- **Work to be completed**:
What follows is a set of records. Repeat them word for word.
-- The data follows --
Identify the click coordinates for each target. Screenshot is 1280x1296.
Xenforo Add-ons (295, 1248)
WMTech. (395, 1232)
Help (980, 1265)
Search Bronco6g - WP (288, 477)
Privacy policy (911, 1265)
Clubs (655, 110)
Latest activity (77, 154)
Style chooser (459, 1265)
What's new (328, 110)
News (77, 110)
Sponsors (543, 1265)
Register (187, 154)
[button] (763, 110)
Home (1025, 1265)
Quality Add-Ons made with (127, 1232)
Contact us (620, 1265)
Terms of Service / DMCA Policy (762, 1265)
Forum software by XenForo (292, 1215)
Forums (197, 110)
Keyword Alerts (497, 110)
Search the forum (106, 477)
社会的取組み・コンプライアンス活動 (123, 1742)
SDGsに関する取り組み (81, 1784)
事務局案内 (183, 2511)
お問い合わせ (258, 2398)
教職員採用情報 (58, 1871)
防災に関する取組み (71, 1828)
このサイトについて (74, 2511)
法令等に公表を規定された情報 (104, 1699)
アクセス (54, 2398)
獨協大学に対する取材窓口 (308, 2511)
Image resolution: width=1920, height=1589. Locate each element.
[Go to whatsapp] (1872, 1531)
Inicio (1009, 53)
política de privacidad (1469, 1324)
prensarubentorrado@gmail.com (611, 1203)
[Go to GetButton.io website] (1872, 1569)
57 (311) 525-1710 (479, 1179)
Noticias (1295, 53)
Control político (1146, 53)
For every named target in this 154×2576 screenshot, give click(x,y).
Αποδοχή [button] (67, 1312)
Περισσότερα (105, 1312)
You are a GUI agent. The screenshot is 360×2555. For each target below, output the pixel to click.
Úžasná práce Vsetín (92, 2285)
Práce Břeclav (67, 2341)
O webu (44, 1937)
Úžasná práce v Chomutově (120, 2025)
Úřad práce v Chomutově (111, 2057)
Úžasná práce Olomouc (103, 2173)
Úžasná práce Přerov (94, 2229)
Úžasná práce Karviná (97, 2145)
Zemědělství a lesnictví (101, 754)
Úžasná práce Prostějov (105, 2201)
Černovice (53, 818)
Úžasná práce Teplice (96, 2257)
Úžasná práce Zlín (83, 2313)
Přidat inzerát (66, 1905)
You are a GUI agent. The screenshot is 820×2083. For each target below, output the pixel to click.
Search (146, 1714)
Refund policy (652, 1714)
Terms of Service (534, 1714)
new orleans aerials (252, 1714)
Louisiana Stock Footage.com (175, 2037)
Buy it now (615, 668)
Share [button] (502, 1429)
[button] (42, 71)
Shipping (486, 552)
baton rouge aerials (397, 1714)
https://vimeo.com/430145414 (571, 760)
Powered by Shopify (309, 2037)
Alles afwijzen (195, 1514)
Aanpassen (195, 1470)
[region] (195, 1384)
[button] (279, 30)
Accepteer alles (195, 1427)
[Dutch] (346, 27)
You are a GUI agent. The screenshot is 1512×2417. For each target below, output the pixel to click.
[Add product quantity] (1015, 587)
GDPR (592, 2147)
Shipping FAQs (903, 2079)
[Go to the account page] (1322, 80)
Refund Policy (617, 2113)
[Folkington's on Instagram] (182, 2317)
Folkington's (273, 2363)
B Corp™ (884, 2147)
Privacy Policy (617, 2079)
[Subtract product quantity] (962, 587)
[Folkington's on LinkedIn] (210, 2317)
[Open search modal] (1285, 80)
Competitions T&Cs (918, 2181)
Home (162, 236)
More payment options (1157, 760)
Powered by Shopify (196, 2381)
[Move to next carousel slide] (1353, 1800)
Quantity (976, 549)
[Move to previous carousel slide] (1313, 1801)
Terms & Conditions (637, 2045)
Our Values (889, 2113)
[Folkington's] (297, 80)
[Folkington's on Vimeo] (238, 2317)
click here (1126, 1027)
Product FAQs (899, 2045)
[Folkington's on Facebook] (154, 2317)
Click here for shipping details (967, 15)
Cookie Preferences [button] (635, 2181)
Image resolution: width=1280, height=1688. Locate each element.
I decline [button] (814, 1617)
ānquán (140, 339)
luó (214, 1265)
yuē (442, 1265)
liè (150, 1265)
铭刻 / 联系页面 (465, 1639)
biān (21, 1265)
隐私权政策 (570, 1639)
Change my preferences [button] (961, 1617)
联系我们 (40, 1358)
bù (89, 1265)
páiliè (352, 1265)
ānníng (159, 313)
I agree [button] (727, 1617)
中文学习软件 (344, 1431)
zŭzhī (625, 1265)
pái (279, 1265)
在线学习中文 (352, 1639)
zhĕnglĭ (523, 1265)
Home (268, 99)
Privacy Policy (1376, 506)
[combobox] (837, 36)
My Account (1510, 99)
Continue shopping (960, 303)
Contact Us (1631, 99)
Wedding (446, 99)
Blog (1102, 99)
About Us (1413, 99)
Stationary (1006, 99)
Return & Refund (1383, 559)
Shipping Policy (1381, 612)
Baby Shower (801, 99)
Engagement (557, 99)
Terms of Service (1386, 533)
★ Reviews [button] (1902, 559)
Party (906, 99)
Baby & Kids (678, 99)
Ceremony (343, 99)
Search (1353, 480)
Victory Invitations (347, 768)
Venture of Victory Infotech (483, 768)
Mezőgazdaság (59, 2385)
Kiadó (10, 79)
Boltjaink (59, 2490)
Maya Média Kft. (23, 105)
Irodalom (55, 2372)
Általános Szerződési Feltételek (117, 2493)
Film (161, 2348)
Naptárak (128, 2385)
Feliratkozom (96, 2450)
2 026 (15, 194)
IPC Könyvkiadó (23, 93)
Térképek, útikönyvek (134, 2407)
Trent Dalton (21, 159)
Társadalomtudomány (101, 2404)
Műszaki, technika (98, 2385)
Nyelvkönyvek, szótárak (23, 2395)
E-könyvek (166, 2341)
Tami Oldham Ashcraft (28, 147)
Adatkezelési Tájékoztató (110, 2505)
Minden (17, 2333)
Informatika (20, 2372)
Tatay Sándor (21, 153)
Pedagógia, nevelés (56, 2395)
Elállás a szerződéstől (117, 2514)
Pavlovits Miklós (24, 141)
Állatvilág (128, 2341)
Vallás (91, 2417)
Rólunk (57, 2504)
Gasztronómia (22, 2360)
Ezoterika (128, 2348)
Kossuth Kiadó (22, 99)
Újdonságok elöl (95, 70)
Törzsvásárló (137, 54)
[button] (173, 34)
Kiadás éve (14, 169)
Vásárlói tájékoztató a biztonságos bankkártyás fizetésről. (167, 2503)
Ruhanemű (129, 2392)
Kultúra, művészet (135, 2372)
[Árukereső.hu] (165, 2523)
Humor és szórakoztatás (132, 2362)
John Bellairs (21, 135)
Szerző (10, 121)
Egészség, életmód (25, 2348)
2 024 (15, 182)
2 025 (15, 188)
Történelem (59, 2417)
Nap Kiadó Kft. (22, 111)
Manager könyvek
-- The data concluded --
- **Answer space**:
Identify the click coordinates for each target. Screenshot is 1280x1296.
Xenforo Add-ons (295, 1248)
WMTech. (395, 1232)
Help (980, 1265)
Search Bronco6g - WP (288, 477)
Privacy policy (911, 1265)
Clubs (655, 110)
Latest activity (77, 154)
Style chooser (459, 1265)
What's new (328, 110)
News (77, 110)
Sponsors (543, 1265)
Register (187, 154)
[button] (763, 110)
Home (1025, 1265)
Quality Add-Ons made with (127, 1232)
Contact us (620, 1265)
Terms of Service / DMCA Policy (762, 1265)
Forum software by XenForo (292, 1215)
Forums (197, 110)
Keyword Alerts (497, 110)
Search the forum (106, 477)
社会的取組み・コンプライアンス活動 (123, 1742)
SDGsに関する取り組み (81, 1784)
事務局案内 (183, 2511)
お問い合わせ (258, 2398)
教職員採用情報 (58, 1871)
防災に関する取組み (71, 1828)
このサイトについて (74, 2511)
法令等に公表を規定された情報 (104, 1699)
アクセス (54, 2398)
獨協大学に対する取材窓口 (308, 2511)
Image resolution: width=1920, height=1589. Locate each element.
[Go to whatsapp] (1872, 1531)
Inicio (1009, 53)
política de privacidad (1469, 1324)
prensarubentorrado@gmail.com (611, 1203)
[Go to GetButton.io website] (1872, 1569)
57 (311) 525-1710 (479, 1179)
Noticias (1295, 53)
Control político (1146, 53)
For every named target in this 154×2576 screenshot, give click(x,y).
Αποδοχή [button] (67, 1312)
Περισσότερα (105, 1312)
You are a GUI agent. The screenshot is 360×2555. For each target below, output the pixel to click.
Úžasná práce Vsetín (92, 2285)
Práce Břeclav (67, 2341)
O webu (44, 1937)
Úžasná práce v Chomutově (120, 2025)
Úřad práce v Chomutově (111, 2057)
Úžasná práce Olomouc (103, 2173)
Úžasná práce Přerov (94, 2229)
Úžasná práce Karviná (97, 2145)
Zemědělství a lesnictví (101, 754)
Úžasná práce Prostějov (105, 2201)
Černovice (53, 818)
Úžasná práce Teplice (96, 2257)
Úžasná práce Zlín (83, 2313)
Přidat inzerát (66, 1905)
You are a GUI agent. The screenshot is 820×2083. For each target below, output the pixel to click.
Search (146, 1714)
Refund policy (652, 1714)
Terms of Service (534, 1714)
new orleans aerials (252, 1714)
Louisiana Stock Footage.com (175, 2037)
Buy it now (615, 668)
Share [button] (502, 1429)
[button] (42, 71)
Shipping (486, 552)
baton rouge aerials (397, 1714)
https://vimeo.com/430145414 (571, 760)
Powered by Shopify (309, 2037)
Alles afwijzen (195, 1514)
Aanpassen (195, 1470)
[region] (195, 1384)
[button] (279, 30)
Accepteer alles (195, 1427)
[Dutch] (346, 27)
You are a GUI agent. The screenshot is 1512×2417. For each target below, output the pixel to click.
[Add product quantity] (1015, 587)
GDPR (592, 2147)
Shipping FAQs (903, 2079)
[Go to the account page] (1322, 80)
Refund Policy (617, 2113)
[Folkington's on Instagram] (182, 2317)
Folkington's (273, 2363)
B Corp™ (884, 2147)
Privacy Policy (617, 2079)
[Subtract product quantity] (962, 587)
[Folkington's on LinkedIn] (210, 2317)
[Open search modal] (1285, 80)
Competitions T&Cs (918, 2181)
Home (162, 236)
More payment options (1157, 760)
Powered by Shopify (196, 2381)
[Move to next carousel slide] (1353, 1800)
Quantity (976, 549)
[Move to previous carousel slide] (1313, 1801)
Terms & Conditions (637, 2045)
Our Values (889, 2113)
[Folkington's] (297, 80)
[Folkington's on Vimeo] (238, 2317)
click here (1126, 1027)
Product FAQs (899, 2045)
[Folkington's on Facebook] (154, 2317)
Click here for shipping details (967, 15)
Cookie Preferences [button] (635, 2181)
Image resolution: width=1280, height=1688. Locate each element.
I decline [button] (814, 1617)
ānquán (140, 339)
luó (214, 1265)
yuē (442, 1265)
liè (150, 1265)
铭刻 / 联系页面 (465, 1639)
biān (21, 1265)
隐私权政策 (570, 1639)
Change my preferences [button] (961, 1617)
联系我们 (40, 1358)
bù (89, 1265)
páiliè (352, 1265)
ānníng (159, 313)
I agree [button] (727, 1617)
中文学习软件 (344, 1431)
zŭzhī (625, 1265)
pái (279, 1265)
在线学习中文 (352, 1639)
zhĕnglĭ (523, 1265)
Home (268, 99)
Privacy Policy (1376, 506)
[combobox] (837, 36)
My Account (1510, 99)
Continue shopping (960, 303)
Contact Us (1631, 99)
Wedding (446, 99)
Blog (1102, 99)
About Us (1413, 99)
Stationary (1006, 99)
Return & Refund (1383, 559)
Shipping Policy (1381, 612)
Baby Shower (801, 99)
Engagement (557, 99)
Terms of Service (1386, 533)
★ Reviews [button] (1902, 559)
Party (906, 99)
Baby & Kids (678, 99)
Ceremony (343, 99)
Search (1353, 480)
Victory Invitations (347, 768)
Venture of Victory Infotech (483, 768)
Mezőgazdaság (59, 2385)
Kiadó (10, 79)
Boltjaink (59, 2490)
Maya Média Kft. (23, 105)
Irodalom (55, 2372)
Általános Szerződési Feltételek (117, 2493)
Film (161, 2348)
Naptárak (128, 2385)
Feliratkozom (96, 2450)
2 026 (15, 194)
IPC Könyvkiadó (23, 93)
Térképek, útikönyvek (134, 2407)
Trent Dalton (21, 159)
Társadalomtudomány (101, 2404)
Műszaki, technika (98, 2385)
Nyelvkönyvek, szótárak (23, 2395)
E-könyvek (166, 2341)
Tami Oldham Ashcraft (28, 147)
Adatkezelési Tájékoztató (110, 2505)
Minden (17, 2333)
Informatika (20, 2372)
Tatay Sándor (21, 153)
Pedagógia, nevelés (56, 2395)
Elállás a szerződéstől (117, 2514)
Pavlovits Miklós (24, 141)
Állatvilág (128, 2341)
Vallás (91, 2417)
Rólunk (57, 2504)
Gasztronómia (22, 2360)
Ezoterika (128, 2348)
Kossuth Kiadó (22, 99)
Újdonságok elöl (95, 70)
Törzsvásárló (137, 54)
[button] (173, 34)
Kiadás éve (14, 169)
Vásárlói tájékoztató a biztonságos bankkártyás fizetésről. (167, 2503)
Ruhanemű (129, 2392)
Kultúra, művészet (135, 2372)
[Árukereső.hu] (165, 2523)
Humor és szórakoztatás (132, 2362)
John Bellairs (21, 135)
Szerző (10, 121)
Egészség, életmód (25, 2348)
2 024 (15, 182)
2 025 (15, 188)
Történelem (59, 2417)
Nap Kiadó Kft. (22, 111)
Manager könyvek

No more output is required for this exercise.